Why do you need to type out a for loop for the millionth time?

zeroonetwothree 1 day ago||
(a) it's relaxing and pleasing to do something like typing out a for loop. The repetition with minor variation stimulates our brains just the right amount. Same reason why people like activities like gardening, cooking, working on cars, Legos, and so on. (b) it allows you to have some time to think about what you're doing. The "easy" part of coding gives you a bit of breathing room to plan out the next "hard" section.
popopopopoopop 1 day ago||
[dead]
dogcomplex 20 hours ago||
lmao nope burn in hell old programming. What is emerging is a thousand times better than that dumpster fire
dlvhdr 1 day ago||
Another post saying 6 more months.. i’m so tired of these
chetanahuja 22 hours ago||
Oh good lord. Spare us the beatings of the chest and rending of the garments. "crafting code by hand" like some leftover hipsters from 2010s crafting their own fabric using a handloom. It's fucking code. Were there similar gnashing of the teeth and wails of despair when compilers were first introduced?
arrowsmith 10 hours ago|
> Were there similar gnashing of the teeth and wails of despair when compilers were first introduced?

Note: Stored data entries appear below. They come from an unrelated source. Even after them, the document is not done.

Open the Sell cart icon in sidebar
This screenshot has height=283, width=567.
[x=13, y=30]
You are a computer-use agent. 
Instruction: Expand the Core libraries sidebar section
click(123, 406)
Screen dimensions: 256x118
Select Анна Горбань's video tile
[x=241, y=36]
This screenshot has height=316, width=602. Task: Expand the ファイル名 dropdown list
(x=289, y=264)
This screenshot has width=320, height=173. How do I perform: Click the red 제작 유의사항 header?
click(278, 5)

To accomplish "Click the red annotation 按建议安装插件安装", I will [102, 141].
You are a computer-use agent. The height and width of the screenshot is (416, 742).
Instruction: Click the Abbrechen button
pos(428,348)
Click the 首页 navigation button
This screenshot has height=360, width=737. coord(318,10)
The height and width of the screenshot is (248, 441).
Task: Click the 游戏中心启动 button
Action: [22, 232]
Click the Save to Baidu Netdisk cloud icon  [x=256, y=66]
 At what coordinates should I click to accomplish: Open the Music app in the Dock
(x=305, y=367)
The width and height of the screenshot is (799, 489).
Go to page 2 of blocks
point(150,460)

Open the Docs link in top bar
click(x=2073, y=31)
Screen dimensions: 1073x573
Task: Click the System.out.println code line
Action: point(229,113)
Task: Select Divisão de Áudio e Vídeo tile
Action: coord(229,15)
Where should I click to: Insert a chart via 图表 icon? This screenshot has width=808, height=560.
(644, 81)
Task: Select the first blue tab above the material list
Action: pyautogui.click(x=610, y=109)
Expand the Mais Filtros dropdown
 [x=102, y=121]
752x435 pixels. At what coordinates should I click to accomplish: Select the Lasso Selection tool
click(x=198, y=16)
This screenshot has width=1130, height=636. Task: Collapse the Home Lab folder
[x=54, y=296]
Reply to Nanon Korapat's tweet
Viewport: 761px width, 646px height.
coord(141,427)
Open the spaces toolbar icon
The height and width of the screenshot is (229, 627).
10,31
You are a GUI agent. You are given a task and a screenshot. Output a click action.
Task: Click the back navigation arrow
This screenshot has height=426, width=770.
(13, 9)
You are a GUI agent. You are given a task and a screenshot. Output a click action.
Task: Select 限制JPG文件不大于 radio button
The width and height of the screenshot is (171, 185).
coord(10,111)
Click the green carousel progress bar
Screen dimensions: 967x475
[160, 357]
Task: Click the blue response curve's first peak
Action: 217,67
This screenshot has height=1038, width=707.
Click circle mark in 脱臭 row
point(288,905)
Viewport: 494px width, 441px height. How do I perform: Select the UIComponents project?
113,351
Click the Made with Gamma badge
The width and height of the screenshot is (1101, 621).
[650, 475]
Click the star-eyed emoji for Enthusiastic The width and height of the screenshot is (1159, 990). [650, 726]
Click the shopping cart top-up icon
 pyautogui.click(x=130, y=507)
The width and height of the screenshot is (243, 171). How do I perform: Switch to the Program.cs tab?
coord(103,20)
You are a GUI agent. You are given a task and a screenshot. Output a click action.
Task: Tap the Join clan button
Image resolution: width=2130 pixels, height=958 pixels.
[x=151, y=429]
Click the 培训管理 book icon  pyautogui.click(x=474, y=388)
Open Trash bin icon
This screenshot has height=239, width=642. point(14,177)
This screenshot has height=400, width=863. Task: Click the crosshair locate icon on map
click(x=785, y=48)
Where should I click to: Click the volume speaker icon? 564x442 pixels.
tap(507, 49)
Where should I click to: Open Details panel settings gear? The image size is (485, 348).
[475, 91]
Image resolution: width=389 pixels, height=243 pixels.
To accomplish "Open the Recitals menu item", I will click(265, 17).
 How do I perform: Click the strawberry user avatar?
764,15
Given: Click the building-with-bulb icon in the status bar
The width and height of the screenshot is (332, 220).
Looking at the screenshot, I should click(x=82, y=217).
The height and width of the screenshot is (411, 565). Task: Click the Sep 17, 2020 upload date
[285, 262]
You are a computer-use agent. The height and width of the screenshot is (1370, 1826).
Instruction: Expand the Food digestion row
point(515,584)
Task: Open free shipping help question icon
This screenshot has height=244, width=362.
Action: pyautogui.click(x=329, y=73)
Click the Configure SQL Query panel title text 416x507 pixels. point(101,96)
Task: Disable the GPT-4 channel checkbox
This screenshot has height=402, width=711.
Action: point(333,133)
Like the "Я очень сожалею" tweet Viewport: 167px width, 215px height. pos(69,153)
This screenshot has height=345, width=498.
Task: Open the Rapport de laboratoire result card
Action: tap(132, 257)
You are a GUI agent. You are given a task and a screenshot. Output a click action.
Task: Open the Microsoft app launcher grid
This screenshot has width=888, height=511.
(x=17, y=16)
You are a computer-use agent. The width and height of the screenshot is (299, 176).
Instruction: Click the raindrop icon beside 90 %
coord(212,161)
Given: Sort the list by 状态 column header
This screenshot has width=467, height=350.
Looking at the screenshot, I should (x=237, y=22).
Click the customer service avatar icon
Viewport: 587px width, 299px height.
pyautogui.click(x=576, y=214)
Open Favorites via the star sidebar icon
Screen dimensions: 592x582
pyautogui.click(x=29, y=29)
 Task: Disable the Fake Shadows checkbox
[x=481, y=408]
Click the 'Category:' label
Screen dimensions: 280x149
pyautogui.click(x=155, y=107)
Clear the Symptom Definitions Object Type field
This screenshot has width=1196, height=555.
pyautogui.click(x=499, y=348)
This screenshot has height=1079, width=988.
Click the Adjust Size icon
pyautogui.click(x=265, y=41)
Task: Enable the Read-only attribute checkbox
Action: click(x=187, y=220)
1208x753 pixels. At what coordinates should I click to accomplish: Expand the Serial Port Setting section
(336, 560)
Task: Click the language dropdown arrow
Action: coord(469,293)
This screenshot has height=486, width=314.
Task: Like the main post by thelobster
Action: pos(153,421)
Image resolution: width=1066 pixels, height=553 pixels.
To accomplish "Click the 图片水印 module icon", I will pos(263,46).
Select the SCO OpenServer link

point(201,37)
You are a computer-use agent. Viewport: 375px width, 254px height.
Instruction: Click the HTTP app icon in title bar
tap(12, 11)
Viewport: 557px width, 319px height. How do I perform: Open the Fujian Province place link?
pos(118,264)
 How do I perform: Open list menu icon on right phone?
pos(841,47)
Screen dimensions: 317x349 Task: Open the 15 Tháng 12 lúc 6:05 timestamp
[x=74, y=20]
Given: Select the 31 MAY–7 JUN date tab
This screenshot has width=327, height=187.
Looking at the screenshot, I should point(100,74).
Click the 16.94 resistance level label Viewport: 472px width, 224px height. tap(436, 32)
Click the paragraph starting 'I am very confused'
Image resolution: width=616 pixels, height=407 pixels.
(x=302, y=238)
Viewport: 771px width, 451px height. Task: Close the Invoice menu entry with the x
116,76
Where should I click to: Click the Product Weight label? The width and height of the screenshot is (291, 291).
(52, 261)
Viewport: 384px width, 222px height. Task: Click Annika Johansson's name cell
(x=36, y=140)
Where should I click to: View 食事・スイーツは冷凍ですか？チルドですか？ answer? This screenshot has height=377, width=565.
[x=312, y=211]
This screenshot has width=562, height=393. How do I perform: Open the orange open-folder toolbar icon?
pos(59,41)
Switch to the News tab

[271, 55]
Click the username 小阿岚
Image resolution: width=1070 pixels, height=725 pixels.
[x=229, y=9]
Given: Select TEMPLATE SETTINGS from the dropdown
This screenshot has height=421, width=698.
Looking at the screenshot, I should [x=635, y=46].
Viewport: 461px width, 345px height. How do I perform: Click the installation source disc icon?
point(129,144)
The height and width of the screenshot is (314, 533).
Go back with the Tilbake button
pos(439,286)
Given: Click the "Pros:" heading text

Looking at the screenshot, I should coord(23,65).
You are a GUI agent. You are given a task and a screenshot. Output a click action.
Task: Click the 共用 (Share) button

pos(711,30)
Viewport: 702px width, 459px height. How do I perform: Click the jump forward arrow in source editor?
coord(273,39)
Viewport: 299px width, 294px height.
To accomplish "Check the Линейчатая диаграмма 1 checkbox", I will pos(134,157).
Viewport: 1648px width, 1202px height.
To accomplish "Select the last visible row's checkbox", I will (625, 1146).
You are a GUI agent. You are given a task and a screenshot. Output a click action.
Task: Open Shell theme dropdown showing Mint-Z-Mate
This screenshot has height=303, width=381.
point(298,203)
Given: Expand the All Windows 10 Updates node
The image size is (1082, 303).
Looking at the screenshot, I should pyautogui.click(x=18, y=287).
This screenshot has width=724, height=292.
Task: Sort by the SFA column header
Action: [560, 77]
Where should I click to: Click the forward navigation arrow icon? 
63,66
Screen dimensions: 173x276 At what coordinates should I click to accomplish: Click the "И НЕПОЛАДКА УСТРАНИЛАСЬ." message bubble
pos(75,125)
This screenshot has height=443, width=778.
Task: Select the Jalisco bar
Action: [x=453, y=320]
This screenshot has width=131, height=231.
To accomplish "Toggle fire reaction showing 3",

Yes, at least according to ChatGPT:

"Compilers didn’t arrive to universal applause; they arrived into a world where a chunk of programmers absolutely believed the machine could not be trusted to write “real” code—until the productivity wins (and eventually the performance) became undeniable."

Damn that sounds familiar.

falloutx 9 hours ago||
compiler is deterministic, coding models are not. compilers have been unit tested and will generate same output for a given input. They are not the same things.
arrowsmith 8 hours ago||
So?
Applejinx 1 day ago||
I mean go ahead and cry if you want. You are losing time best spent caring about stuff, and overlooking many alarming gotchas through blindly accepting SV hype. I'd have thought crypto would teach people something, but apparently not.

Do what isn't replaceable. You're being told literally everything is replaceable. Note who's telling you that and follow the money.

I feel bad for this essayist, but can't really spare more than a moment to care about his grief. I got stuff to do, and I am up and doing. If he was in any way competing with the stuff I do? One less adversary.

I would rather bring him into community and enjoy us all creating together… but he's acting against those interests and he's doomering and I have no more time for that.

popopopopoopop 1 day ago|
[dead]
webdevver 1 day ago|
it definitely sucks to be honest, and theres a lot of cope out there.

fact of the matter is, being able to churn out bash oneliners was objectively worth $100k/year, and now it just isnt anymore. knowing the C++ STL inside-out was also worth $200k/year, now it has very questionable utility.

a lot of livelihoods are getting shaken up as programmers get retroactively turned into the equivalent of librarians, whose job is to mechanically index and fetch cognitive assets to and from a digital archive-brain.

throwaway0123_5 1 day ago|
Yeah, I notice a lot of the optimism is from people who have been in the field for decades. I'm newish to the field, half a decade out of undergrad. It definitely feels like almost all of what I learned has been (or will soon be) completely devalued. I'm sure this stuff feels a lot less threatening if you've had decades to earn a great salary and save a bunch of money. If money wasn't a concern I'd be thrilled about it too.
falloutx 9 hours ago||
No, dont trust the supposed "staff engineer" types, Many had forgotten how to write code and now they can finally live the fantasy of being architects. So for them its like winning a jackpot. For people who could always write good code, the basics are still same, a good dev is still a good dev, and its even more important to be able to read & critique code.